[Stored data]
——————

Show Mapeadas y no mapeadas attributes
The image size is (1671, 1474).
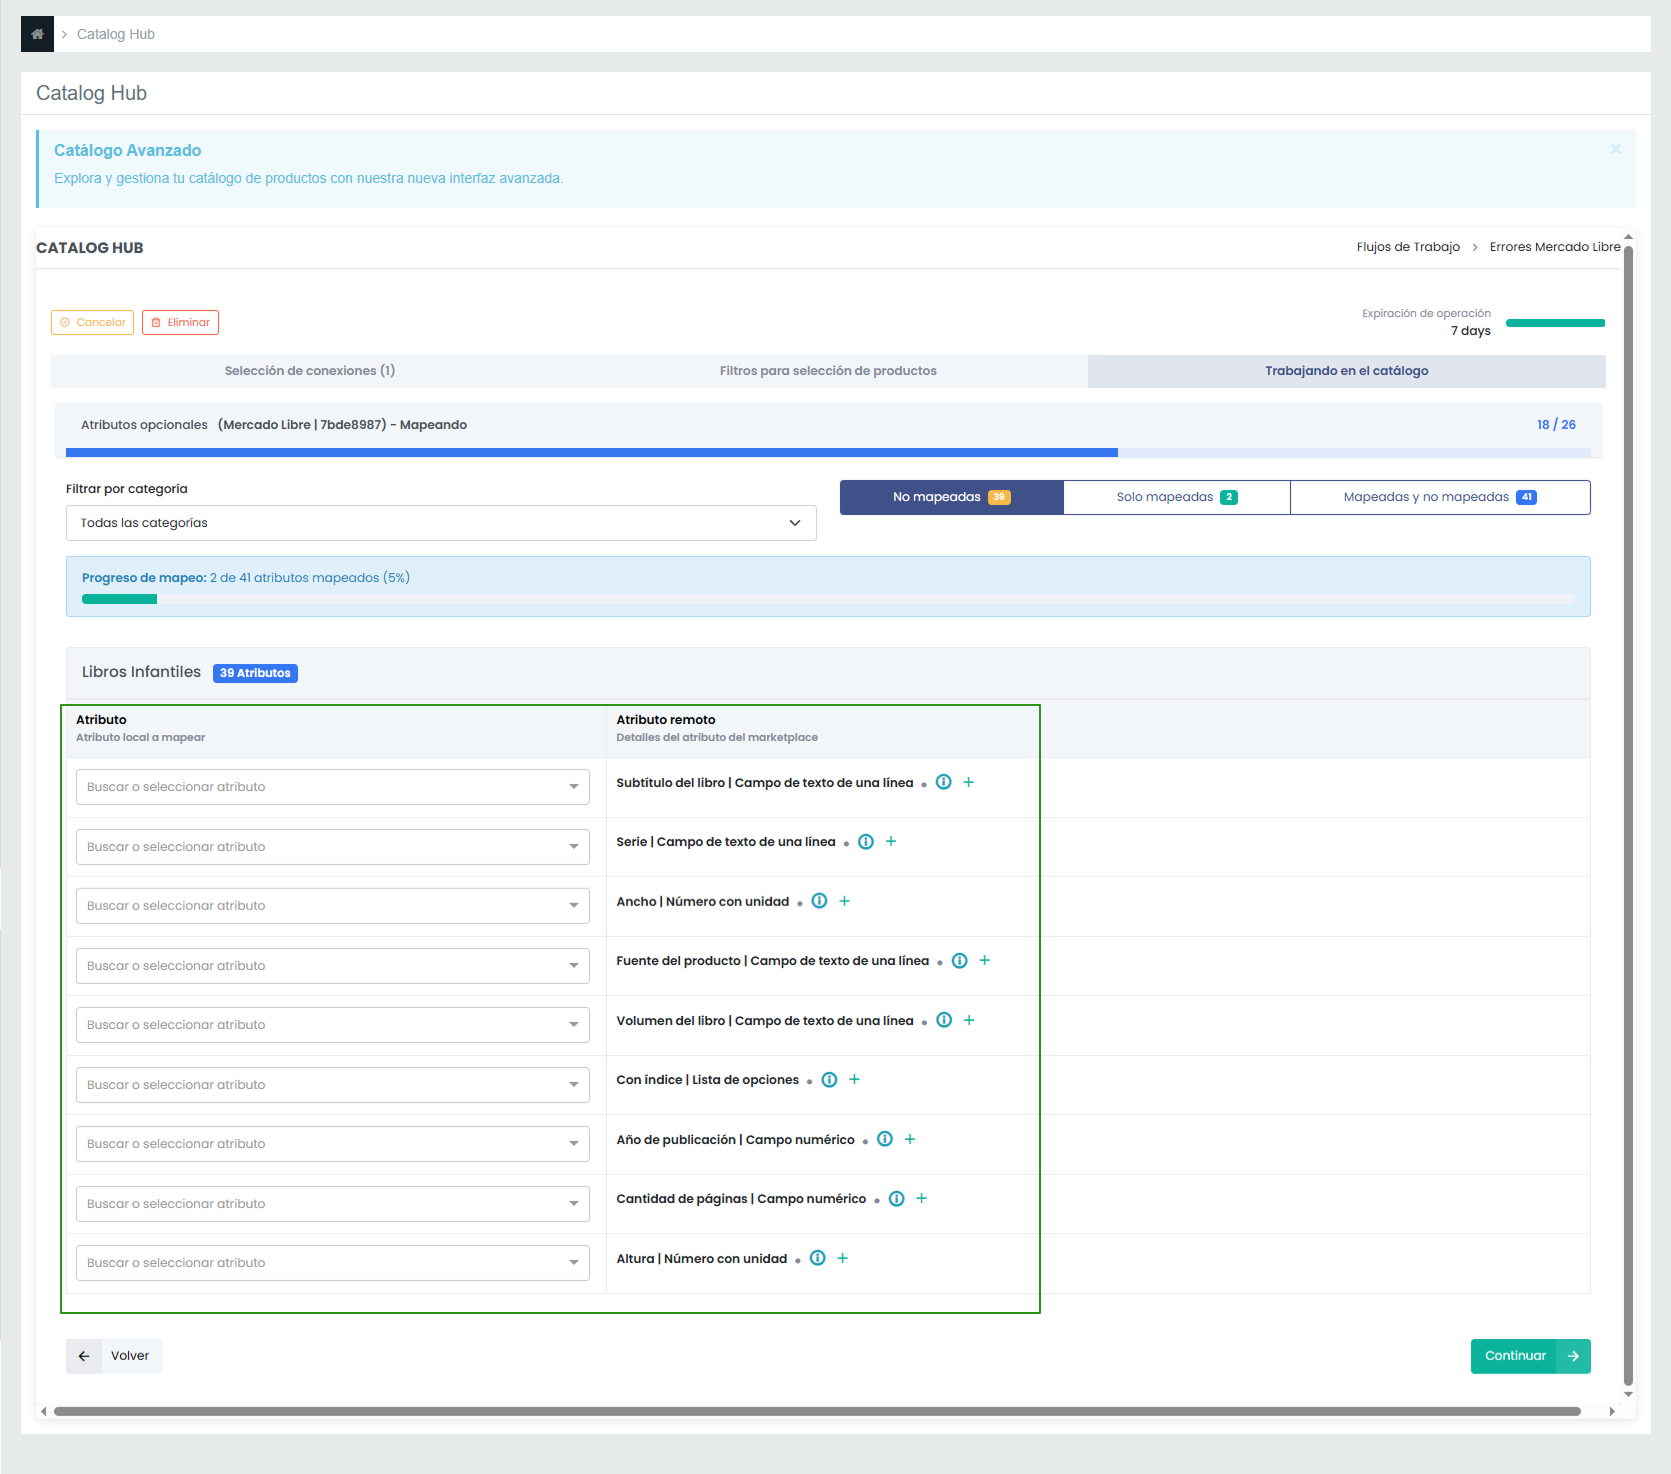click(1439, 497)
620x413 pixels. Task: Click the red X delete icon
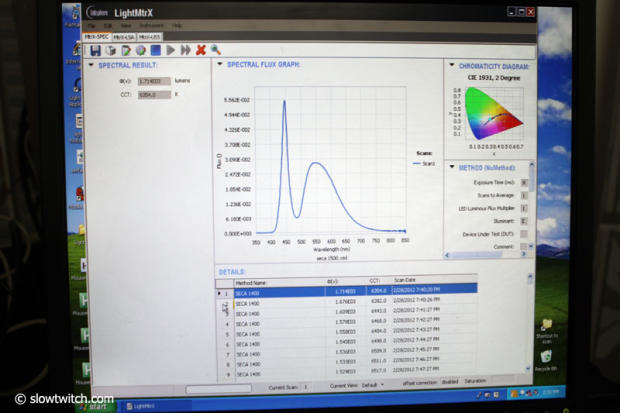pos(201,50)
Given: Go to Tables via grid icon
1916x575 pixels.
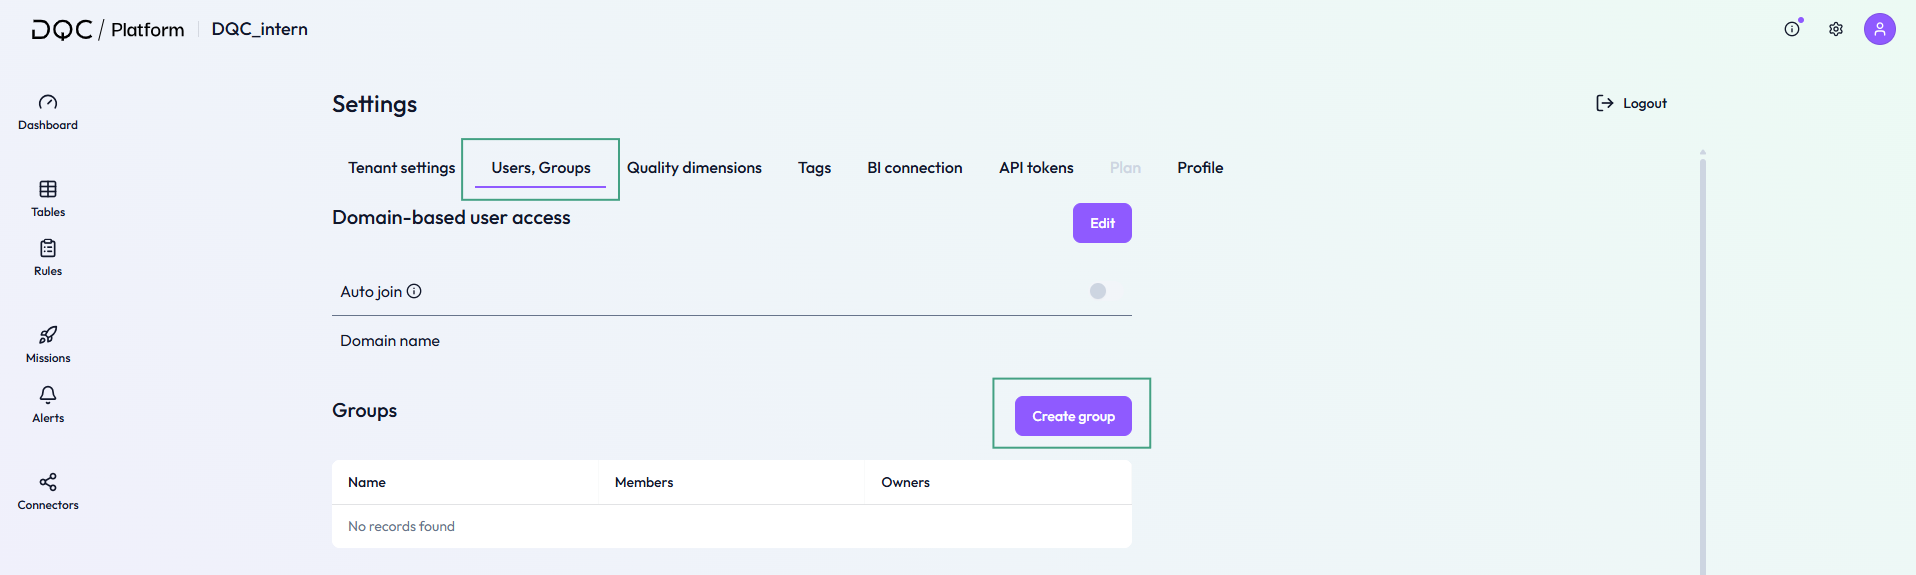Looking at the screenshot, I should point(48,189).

——————

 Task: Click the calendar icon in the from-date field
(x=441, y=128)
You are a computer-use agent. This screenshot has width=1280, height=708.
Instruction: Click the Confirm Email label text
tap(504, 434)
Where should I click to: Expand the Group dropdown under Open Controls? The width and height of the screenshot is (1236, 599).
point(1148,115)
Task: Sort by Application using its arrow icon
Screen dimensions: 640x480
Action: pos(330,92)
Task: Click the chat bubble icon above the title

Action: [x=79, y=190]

——————

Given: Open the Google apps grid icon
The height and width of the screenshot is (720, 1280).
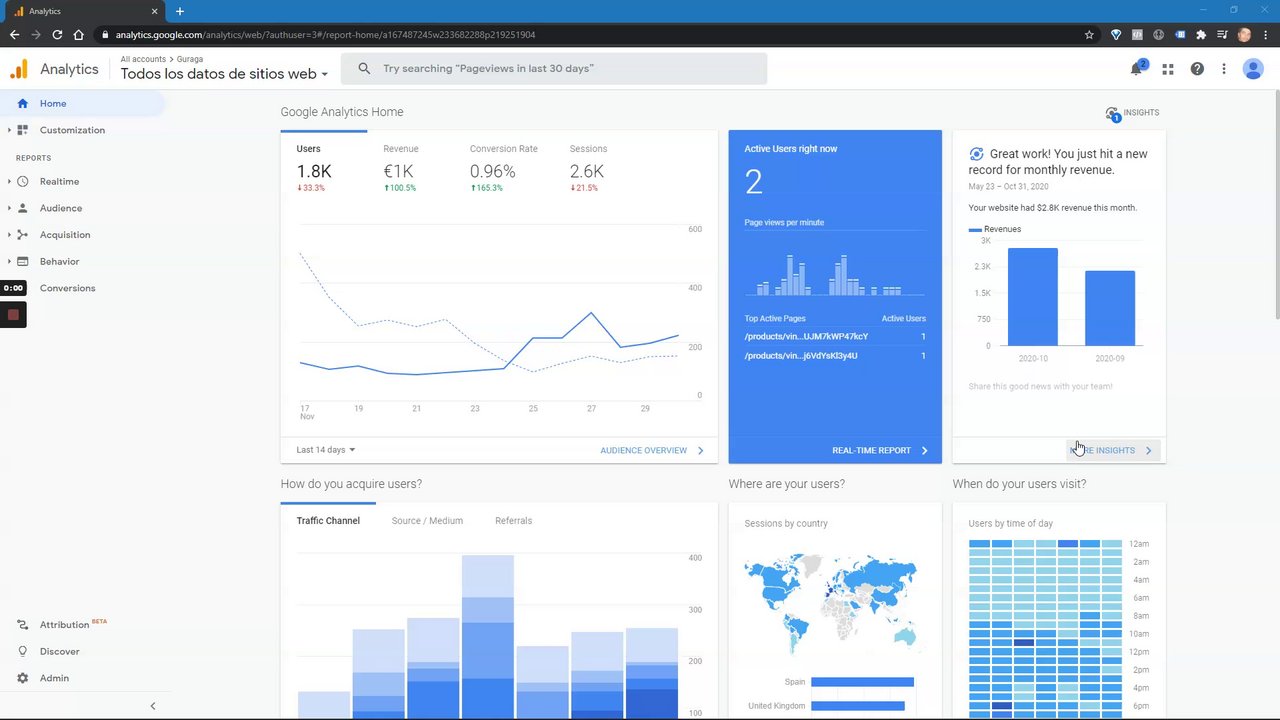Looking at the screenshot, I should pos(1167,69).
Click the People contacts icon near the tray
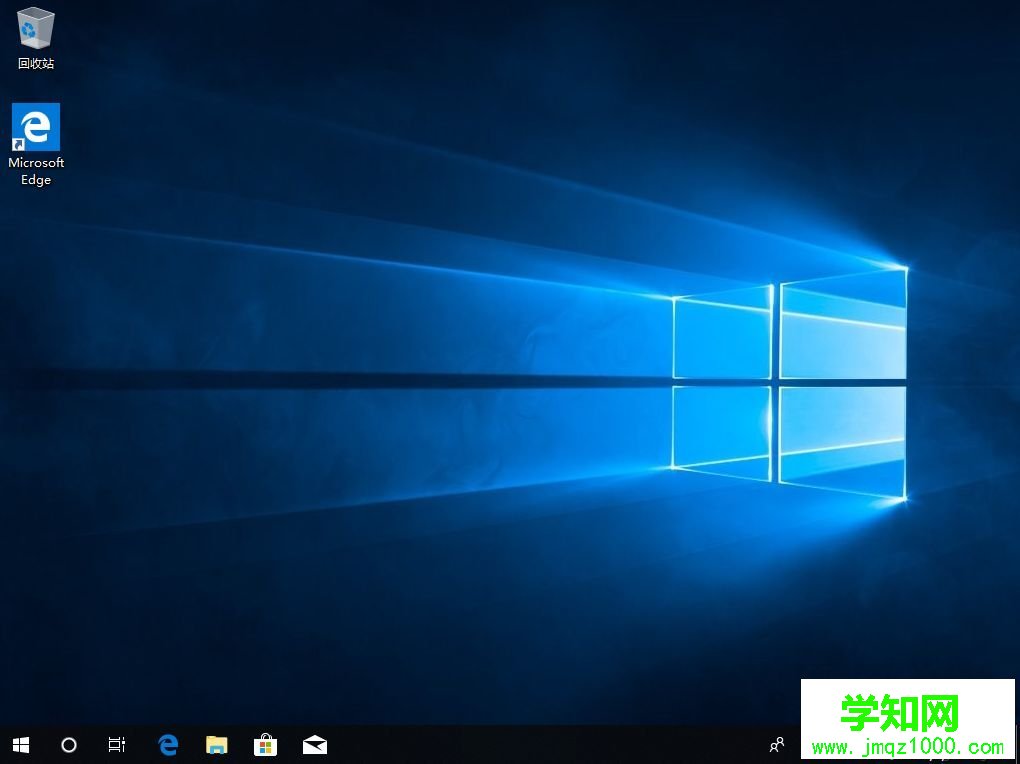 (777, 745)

——————

**Assignment**
Every line in the records above that holds "Given" counts once; state the total and nothing else.

**Response to the exercise**
2